This study was performed to examine the role played by the autonomic nervous system in the antiarrhythmic effects of
magnesium sulfate (Mg) in a canine model of polymorphic
ventricular tachyarrhythmia facilitated by
anthopleurin-A and a slower heart rate induced QT interval prolongation. In 6 experiments, complete
atrioventricular block was created to control the heart rate and
bradycardia at 800- to 1500-ms cycle lengths was applied for 60 sec before and after
drug-induced autonomic block. Transmural unipolar electrograms were recorded from multipolar needle
electrodes, and activation-recovery intervals (ARI) were measured. Before
drug-induced autonomic block, polymorphic
ventricular tachyarrhythmia developed in all 6 experiments during
bradycardia before but not after the administration of Mg (0.2 ml/kg intravenous bolus).
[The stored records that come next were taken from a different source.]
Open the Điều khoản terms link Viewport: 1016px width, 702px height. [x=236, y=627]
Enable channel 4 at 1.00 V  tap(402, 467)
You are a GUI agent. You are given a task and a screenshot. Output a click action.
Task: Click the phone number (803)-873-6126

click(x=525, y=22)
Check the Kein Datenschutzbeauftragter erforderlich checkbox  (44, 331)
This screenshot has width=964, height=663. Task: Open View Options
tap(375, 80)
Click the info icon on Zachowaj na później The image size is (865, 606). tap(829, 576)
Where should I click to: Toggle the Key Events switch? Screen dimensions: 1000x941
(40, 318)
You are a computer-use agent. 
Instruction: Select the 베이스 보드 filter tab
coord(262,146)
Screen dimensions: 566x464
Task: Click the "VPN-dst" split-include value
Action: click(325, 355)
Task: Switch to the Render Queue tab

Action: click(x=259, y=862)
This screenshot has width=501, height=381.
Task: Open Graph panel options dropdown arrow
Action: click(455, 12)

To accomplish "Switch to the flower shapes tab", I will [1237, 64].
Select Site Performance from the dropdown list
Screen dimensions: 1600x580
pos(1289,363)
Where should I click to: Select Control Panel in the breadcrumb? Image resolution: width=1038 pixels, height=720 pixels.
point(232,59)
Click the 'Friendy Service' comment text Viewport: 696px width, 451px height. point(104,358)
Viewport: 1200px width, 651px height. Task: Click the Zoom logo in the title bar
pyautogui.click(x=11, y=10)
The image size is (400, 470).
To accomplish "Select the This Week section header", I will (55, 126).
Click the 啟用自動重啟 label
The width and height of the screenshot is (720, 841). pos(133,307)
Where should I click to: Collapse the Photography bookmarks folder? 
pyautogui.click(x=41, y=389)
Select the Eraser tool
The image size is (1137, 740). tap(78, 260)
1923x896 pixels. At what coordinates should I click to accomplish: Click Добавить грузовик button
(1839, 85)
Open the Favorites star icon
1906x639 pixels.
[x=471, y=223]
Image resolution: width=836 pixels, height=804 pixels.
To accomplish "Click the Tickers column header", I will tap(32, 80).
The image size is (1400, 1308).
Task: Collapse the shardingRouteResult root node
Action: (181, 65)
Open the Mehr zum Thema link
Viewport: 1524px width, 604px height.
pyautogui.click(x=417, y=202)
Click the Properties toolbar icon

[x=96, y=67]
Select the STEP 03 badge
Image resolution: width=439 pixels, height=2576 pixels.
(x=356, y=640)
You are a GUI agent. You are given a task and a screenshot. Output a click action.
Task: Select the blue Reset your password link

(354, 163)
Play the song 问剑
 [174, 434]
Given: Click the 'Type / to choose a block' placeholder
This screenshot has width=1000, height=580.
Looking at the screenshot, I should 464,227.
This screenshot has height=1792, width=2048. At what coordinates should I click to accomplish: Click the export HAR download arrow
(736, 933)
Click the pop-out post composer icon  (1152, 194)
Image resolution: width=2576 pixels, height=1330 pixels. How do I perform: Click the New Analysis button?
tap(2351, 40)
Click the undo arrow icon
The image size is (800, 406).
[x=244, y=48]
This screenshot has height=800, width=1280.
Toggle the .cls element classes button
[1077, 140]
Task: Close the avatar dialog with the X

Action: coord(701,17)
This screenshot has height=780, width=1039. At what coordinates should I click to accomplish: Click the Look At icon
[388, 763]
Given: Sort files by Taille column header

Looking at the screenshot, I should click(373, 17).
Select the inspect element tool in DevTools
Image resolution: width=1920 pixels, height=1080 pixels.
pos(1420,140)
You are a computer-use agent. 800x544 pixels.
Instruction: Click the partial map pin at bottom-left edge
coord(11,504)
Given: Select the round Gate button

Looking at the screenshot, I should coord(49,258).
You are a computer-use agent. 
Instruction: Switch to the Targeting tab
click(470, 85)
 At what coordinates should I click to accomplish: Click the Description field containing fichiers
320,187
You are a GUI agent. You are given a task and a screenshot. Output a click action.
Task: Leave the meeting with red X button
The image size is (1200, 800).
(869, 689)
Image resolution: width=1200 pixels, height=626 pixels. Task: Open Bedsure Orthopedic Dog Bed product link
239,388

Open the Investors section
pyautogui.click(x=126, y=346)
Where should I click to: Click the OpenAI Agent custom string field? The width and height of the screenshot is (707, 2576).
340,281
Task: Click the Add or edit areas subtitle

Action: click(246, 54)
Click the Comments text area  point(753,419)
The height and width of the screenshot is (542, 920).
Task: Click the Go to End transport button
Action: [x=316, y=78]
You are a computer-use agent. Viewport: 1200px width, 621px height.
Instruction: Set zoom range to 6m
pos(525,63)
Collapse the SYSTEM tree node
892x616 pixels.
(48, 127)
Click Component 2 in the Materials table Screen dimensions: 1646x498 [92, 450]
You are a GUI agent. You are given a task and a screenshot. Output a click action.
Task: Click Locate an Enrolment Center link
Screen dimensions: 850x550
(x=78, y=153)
During
drug-induced autonomic block, triggered premature activity decreased without significant changes in underlying dispersion of repolarization and polymorphic
ventricular tachyarrhythmia developed during
bradycardia in 1 experiment. Administration of Mg during
drug-induced autonomic block eliminated premature activity and polymorphic
ventricular tachyarrhythmia during
bradycardia. The distribution of left ventricular (LV) and right ventricular repolarization and dispersion of transmural repolarization were analyzed before and 60 sec after Mg administration during ventricular pacing at 80 bpm. Mg caused a modest shortening of ARI at all sites before and after
drug-induced autonomic block. Since ARI shortening was greater at the mid-myocardial sites than at other LV sites, Mg decreased transmural ARI dispersion from 77 +/- 16 to 46 +/- 21 ms before
drug-induced autonomic block and from 79 +/- 7 to 51 +/- 16 ms after
drug-induced autonomic block. The antiarrhythmic effects of Mg in this model of
long QT syndrome were attributable to its direct pharmacological properties and not to changes in ambient autonomic nervous activity. The blockade of sympathetic activity decreased the incidence of premature events and partially suppressed polymorphic
ventricular tachyarrhythmia in this model.